In-Class Challenge Assignment: Experimenting with the Perceptron

In-Class Challenge Assignment: Experimenting with the Perceptron#

Day 19 Extension#

CMSE 202#

Now that you have a working Perceptron Classifier… let’s experiment with it a bit!#

When building and testing your Perceptron Classifier you used a simplified version of the iris dataset that has been reduced to just two features and two class labels.

Will your Perceptron classifier work on a more complex dataset?#

Another widely used dataset for experimenting with binary classification is the sonar dataset.

A version of this dataset can be found here:

https://raw.githubusercontent.com/msu-cmse-courses/cmse202-supplemental-data/main/data/sonar.csv

Make sure you take a moment to read the UC Irvine Machine Learning Repository page to understand exactly what is in this dataset, but essentially is a collection of sonar measurements of rocks and “mines” (metal cynlinders).

Testing your new tool and exploring others#

With any time that you have left in class, see if you can accomplish the following:

Load up the sonar dataset and change the class labels so that they can be used with the Perceptron classifier.
Use the Perceptron classifier you built from scratch to see how well you can do at distinguishing rocks from mines. You may need to make some modifications to your code if you didn’t build it to be flexible enough to accept an arbitary number of data deatures. Experiment with the learning rate and number of iterations to see how high of an accuracy you can get with your classifier.
If you get your Perceptron classifier working, can you figure out how to use the Perceptron Classifier that is available in scikit-learn? You may need to do a bit of Google searching and exploration of the documentation to figure this out.
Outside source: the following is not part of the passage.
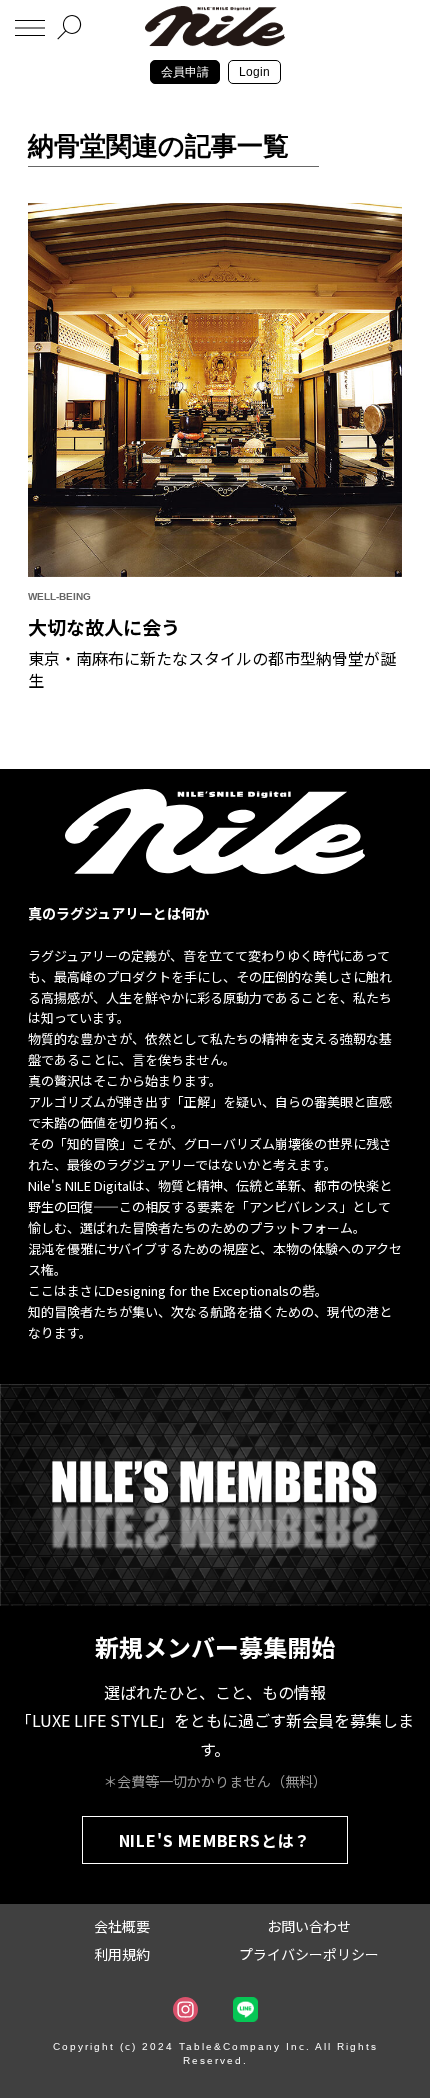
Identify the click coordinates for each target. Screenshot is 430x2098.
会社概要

How well does the scikit-learn version do compared to the one you built?

The logistic regression model (Day 15) is also a multi-variable classifier. Use it on the same dataset. Compare the results of your perceptron classifier against that obtained from and discuss your observations.

✅ Do This: Load up the sonar data.

# Put code here to start and generate new cells as needed.

Copy your percentron class to the cell below. Note sklearn has a Perceptron function. We should avoid using the same function name of your perceptron class.

# put your code here

Train your percentron class with sonar data. What’s the accuracy?

# put your code here

✅ Do This: Use the Perceptron function from sklearn library to classify the same dataset in the cell below. Compare to your percentron classifier, how is the performance of the percetron in the sklearn library?

# put your code here

✅ Do This: Use logistic regress model from statsmodel library to classify the same dataset in the cell below.

Note that the full sonar data set contains some values that will result in singular values in the logistic regression. Thus, we will use only the first 40 attritbutes (columns) in the sonar dataset. The class label is still the last column in the sonar dataset.
We will add constant to the model, which is equivalent to the bias weight.
The Logit function requires the labels to be 1 or 0. You’ll need to replace ‘-1’ in the labels to ‘0’ for the Logit function.
Let’s set test_size = 0.15 in the train-test split, and fit the model using the training set.
Predict the labels of the test set. How is the accuracy?

# put your code here

Train your percentron class with the training set.

Don’t forget that the labels in the sonar dataset is ‘-1’. You probably need to convert ‘0’ in the train_labels and test_labels back to ‘-1’.
Use the features in the test set in your percetron prediction function to predict the labels.

# put your code here

✅ Do This: Give a short discussion of the comparison between the results from the different classifiers.

Congratulations, we’re done!#

Now, you just need to submit this assignment by uploading it to the course Desire2Learn web page for today’s submission folder (Don’t forget to add your names in the first cell).